PROBLEM DESCRIPTION
Every line from the one with "Image resolution: width=1037" to the one with "Task: Expand the Sound & Video submenu arrow", including those two, is to be copied exactly; all other lines of the entries below are left out.

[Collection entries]

________________________________________

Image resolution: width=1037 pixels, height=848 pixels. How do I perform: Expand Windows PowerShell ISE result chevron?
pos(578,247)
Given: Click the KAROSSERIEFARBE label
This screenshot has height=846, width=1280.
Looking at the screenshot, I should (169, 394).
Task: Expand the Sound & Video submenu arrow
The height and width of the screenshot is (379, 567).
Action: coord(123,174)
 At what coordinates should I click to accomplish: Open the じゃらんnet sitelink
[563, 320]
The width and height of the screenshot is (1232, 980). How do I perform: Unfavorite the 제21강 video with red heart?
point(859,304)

________________________________________

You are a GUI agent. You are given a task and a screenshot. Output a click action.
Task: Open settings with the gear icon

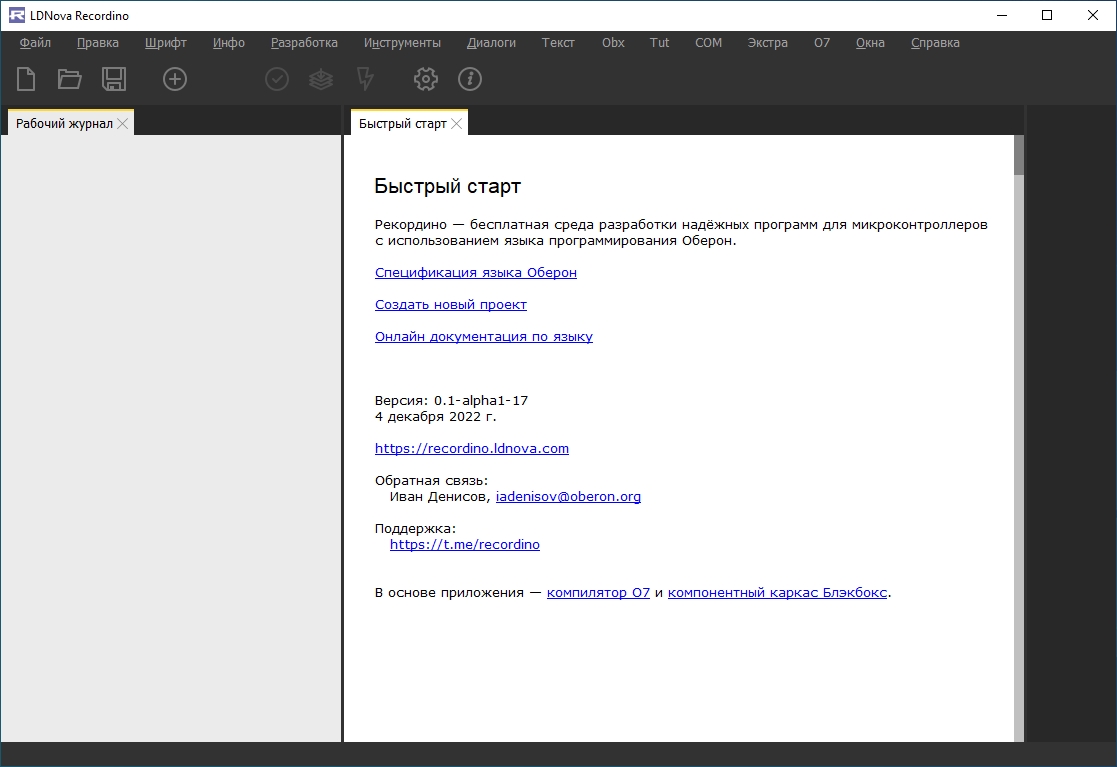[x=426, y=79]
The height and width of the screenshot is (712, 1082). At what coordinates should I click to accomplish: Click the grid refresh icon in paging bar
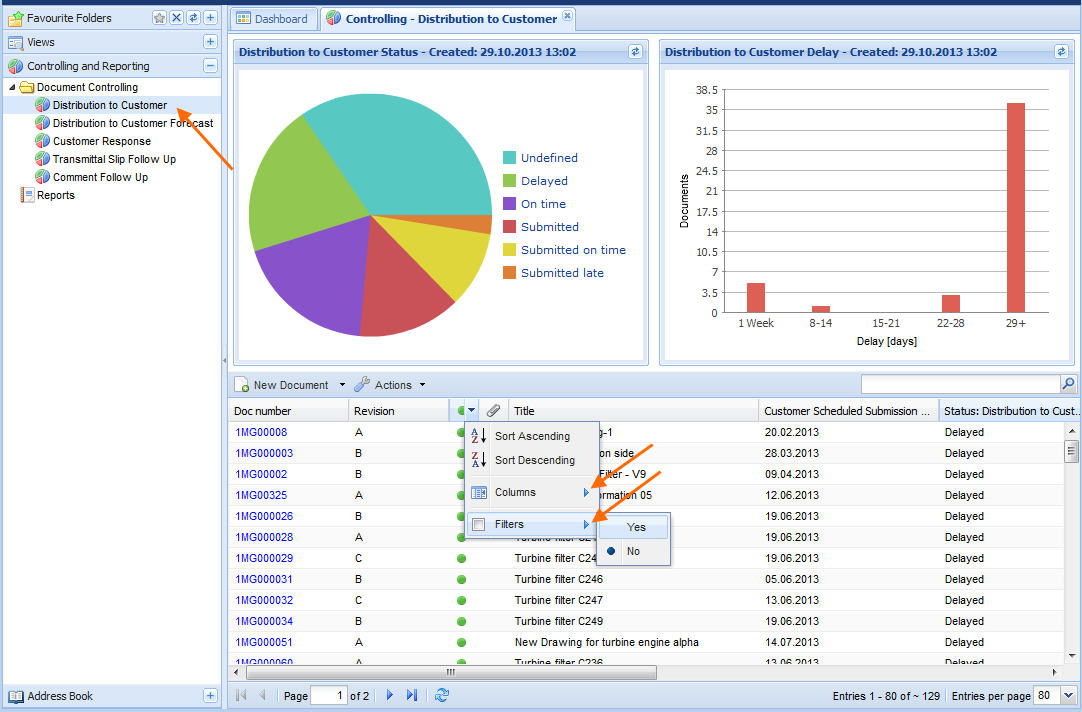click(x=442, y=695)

________________________________________

RESPONSE TO THE TASK
Image resolution: width=1037 pixels, height=848 pixels. How do I perform: Expand Windows PowerShell ISE result chevron?
pos(578,247)
Given: Click the KAROSSERIEFARBE label
This screenshot has height=846, width=1280.
Looking at the screenshot, I should (169, 394).
Task: Expand the Sound & Video submenu arrow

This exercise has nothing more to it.